Work to be completed
For each entry below, output it exactly as it stands.
======== Study material ========
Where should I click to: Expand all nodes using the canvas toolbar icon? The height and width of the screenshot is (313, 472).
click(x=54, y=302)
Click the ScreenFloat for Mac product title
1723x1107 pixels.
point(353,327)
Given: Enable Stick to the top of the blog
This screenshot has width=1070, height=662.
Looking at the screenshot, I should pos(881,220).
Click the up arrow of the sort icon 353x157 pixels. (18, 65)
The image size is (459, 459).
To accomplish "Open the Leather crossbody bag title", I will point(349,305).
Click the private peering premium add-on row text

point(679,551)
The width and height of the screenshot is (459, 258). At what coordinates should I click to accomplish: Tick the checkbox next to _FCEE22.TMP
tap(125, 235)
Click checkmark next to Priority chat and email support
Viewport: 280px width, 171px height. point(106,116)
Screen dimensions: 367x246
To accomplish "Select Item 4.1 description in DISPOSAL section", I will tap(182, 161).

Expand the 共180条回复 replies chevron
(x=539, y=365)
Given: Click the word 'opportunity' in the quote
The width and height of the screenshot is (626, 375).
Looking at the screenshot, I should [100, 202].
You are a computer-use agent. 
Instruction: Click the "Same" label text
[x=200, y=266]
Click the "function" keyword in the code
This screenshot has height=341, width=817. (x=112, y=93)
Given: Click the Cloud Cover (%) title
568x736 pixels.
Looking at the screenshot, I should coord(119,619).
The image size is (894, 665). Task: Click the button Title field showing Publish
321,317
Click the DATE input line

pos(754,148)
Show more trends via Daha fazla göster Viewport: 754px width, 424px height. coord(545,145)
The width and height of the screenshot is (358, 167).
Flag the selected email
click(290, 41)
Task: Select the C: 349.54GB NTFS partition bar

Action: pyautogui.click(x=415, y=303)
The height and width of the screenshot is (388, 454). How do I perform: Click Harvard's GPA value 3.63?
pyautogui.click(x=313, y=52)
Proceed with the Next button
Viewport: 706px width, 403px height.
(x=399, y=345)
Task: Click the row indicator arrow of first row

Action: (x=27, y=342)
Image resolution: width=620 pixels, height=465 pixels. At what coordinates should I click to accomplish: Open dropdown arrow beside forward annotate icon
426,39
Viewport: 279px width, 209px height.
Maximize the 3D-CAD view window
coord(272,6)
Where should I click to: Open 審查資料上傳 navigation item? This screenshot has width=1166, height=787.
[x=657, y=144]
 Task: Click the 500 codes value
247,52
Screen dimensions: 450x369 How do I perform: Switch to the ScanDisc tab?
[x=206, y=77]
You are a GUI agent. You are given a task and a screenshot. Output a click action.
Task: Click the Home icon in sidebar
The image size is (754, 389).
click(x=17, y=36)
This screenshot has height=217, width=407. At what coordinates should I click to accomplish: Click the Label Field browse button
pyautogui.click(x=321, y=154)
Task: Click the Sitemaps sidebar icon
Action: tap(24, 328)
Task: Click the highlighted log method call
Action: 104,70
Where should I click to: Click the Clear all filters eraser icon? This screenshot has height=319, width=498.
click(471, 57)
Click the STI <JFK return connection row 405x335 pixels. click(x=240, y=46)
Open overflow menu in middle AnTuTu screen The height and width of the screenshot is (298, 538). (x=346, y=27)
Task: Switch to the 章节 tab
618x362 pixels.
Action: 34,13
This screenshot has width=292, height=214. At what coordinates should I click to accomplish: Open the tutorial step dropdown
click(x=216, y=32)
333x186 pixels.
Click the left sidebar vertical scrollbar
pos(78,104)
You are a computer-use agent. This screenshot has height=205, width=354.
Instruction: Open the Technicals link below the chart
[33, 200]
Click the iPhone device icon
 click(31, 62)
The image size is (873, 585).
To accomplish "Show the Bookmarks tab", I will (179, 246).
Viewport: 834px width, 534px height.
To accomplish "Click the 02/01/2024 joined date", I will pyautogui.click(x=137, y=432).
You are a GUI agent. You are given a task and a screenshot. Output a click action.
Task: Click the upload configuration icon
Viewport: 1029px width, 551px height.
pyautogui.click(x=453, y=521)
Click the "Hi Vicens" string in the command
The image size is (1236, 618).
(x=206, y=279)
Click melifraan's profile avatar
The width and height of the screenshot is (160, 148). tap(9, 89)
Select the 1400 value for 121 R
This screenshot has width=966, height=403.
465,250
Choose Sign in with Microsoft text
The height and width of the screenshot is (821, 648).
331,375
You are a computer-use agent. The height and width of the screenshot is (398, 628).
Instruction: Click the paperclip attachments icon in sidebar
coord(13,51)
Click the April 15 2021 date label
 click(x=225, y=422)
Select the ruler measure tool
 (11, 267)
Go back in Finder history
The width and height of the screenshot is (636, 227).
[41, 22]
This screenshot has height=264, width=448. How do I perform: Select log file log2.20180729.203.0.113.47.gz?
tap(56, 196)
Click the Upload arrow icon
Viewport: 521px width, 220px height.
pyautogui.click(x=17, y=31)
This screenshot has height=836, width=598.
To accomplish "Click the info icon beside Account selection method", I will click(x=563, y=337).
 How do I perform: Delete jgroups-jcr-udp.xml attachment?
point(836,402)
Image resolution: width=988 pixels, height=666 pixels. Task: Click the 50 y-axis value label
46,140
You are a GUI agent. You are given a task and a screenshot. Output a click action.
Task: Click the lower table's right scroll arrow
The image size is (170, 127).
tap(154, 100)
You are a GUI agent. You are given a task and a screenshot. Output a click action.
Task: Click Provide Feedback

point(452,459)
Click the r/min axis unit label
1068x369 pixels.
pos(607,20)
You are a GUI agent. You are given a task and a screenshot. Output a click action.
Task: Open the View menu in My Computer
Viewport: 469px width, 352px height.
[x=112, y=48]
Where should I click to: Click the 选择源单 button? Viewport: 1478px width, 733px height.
========
Solution for this problem
Where should I click to: Expand all nodes using the canvas toolbar icon? The height and width of the screenshot is (313, 472).
click(x=54, y=302)
Click the ScreenFloat for Mac product title
1723x1107 pixels.
point(353,327)
Given: Enable Stick to the top of the blog
This screenshot has width=1070, height=662.
Looking at the screenshot, I should pos(881,220).
Click the up arrow of the sort icon 353x157 pixels. (18, 65)
The image size is (459, 459).
To accomplish "Open the Leather crossbody bag title", I will point(349,305).
Click the private peering premium add-on row text

point(679,551)
The width and height of the screenshot is (459, 258). At what coordinates should I click to accomplish: Tick the checkbox next to _FCEE22.TMP
tap(125, 235)
Click checkmark next to Priority chat and email support
Viewport: 280px width, 171px height. point(106,116)
Screen dimensions: 367x246
To accomplish "Select Item 4.1 description in DISPOSAL section", I will tap(182, 161).

Expand the 共180条回复 replies chevron
(x=539, y=365)
Given: Click the word 'opportunity' in the quote
The width and height of the screenshot is (626, 375).
Looking at the screenshot, I should [100, 202].
You are a computer-use agent. 
Instruction: Click the "Same" label text
[x=200, y=266]
Click the "function" keyword in the code
This screenshot has height=341, width=817. (x=112, y=93)
Given: Click the Cloud Cover (%) title
568x736 pixels.
Looking at the screenshot, I should coord(119,619).
The image size is (894, 665). Task: Click the button Title field showing Publish
321,317
Click the DATE input line

pos(754,148)
Show more trends via Daha fazla göster Viewport: 754px width, 424px height. coord(545,145)
The width and height of the screenshot is (358, 167).
Flag the selected email
click(290, 41)
Task: Select the C: 349.54GB NTFS partition bar

Action: pyautogui.click(x=415, y=303)
The height and width of the screenshot is (388, 454). How do I perform: Click Harvard's GPA value 3.63?
pyautogui.click(x=313, y=52)
Proceed with the Next button
Viewport: 706px width, 403px height.
(x=399, y=345)
Task: Click the row indicator arrow of first row

Action: (x=27, y=342)
Image resolution: width=620 pixels, height=465 pixels. At what coordinates should I click to accomplish: Open dropdown arrow beside forward annotate icon
426,39
Viewport: 279px width, 209px height.
Maximize the 3D-CAD view window
coord(272,6)
Where should I click to: Open 審查資料上傳 navigation item? This screenshot has width=1166, height=787.
[x=657, y=144]
 Task: Click the 500 codes value
247,52
Screen dimensions: 450x369 How do I perform: Switch to the ScanDisc tab?
[x=206, y=77]
You are a GUI agent. You are given a task and a screenshot. Output a click action.
Task: Click the Home icon in sidebar
The image size is (754, 389).
click(x=17, y=36)
This screenshot has height=217, width=407. At what coordinates should I click to accomplish: Click the Label Field browse button
pyautogui.click(x=321, y=154)
Task: Click the Sitemaps sidebar icon
Action: tap(24, 328)
Task: Click the highlighted log method call
Action: 104,70
Where should I click to: Click the Clear all filters eraser icon? This screenshot has height=319, width=498.
click(471, 57)
Click the STI <JFK return connection row 405x335 pixels. click(x=240, y=46)
Open overflow menu in middle AnTuTu screen The height and width of the screenshot is (298, 538). (x=346, y=27)
Task: Switch to the 章节 tab
618x362 pixels.
Action: 34,13
This screenshot has width=292, height=214. At what coordinates should I click to accomplish: Open the tutorial step dropdown
click(x=216, y=32)
333x186 pixels.
Click the left sidebar vertical scrollbar
pos(78,104)
You are a computer-use agent. This screenshot has height=205, width=354.
Instruction: Open the Technicals link below the chart
[33, 200]
Click the iPhone device icon
 click(31, 62)
The image size is (873, 585).
To accomplish "Show the Bookmarks tab", I will (179, 246).
Viewport: 834px width, 534px height.
To accomplish "Click the 02/01/2024 joined date", I will pyautogui.click(x=137, y=432).
You are a GUI agent. You are given a task and a screenshot. Output a click action.
Task: Click the upload configuration icon
Viewport: 1029px width, 551px height.
pyautogui.click(x=453, y=521)
Click the "Hi Vicens" string in the command
The image size is (1236, 618).
(x=206, y=279)
Click melifraan's profile avatar
The width and height of the screenshot is (160, 148). tap(9, 89)
Select the 1400 value for 121 R
This screenshot has width=966, height=403.
465,250
Choose Sign in with Microsoft text
The height and width of the screenshot is (821, 648).
331,375
You are a computer-use agent. The height and width of the screenshot is (398, 628).
Instruction: Click the paperclip attachments icon in sidebar
coord(13,51)
Click the April 15 2021 date label
 click(x=225, y=422)
Select the ruler measure tool
 (11, 267)
Go back in Finder history
The width and height of the screenshot is (636, 227).
[41, 22]
This screenshot has height=264, width=448. How do I perform: Select log file log2.20180729.203.0.113.47.gz?
tap(56, 196)
Click the Upload arrow icon
Viewport: 521px width, 220px height.
pyautogui.click(x=17, y=31)
This screenshot has height=836, width=598.
To accomplish "Click the info icon beside Account selection method", I will click(x=563, y=337).
 How do I perform: Delete jgroups-jcr-udp.xml attachment?
point(836,402)
Image resolution: width=988 pixels, height=666 pixels. Task: Click the 50 y-axis value label
46,140
You are a GUI agent. You are given a task and a screenshot. Output a click action.
Task: Click the lower table's right scroll arrow
The image size is (170, 127).
tap(154, 100)
You are a GUI agent. You are given a task and a screenshot. Output a click action.
Task: Click Provide Feedback

point(452,459)
Click the r/min axis unit label
1068x369 pixels.
pos(607,20)
You are a GUI agent. You are given a task and a screenshot. Output a click action.
Task: Open the View menu in My Computer
Viewport: 469px width, 352px height.
[x=112, y=48]
Where should I click to: Click the 选择源单 button? Viewport: 1478px width, 733px height.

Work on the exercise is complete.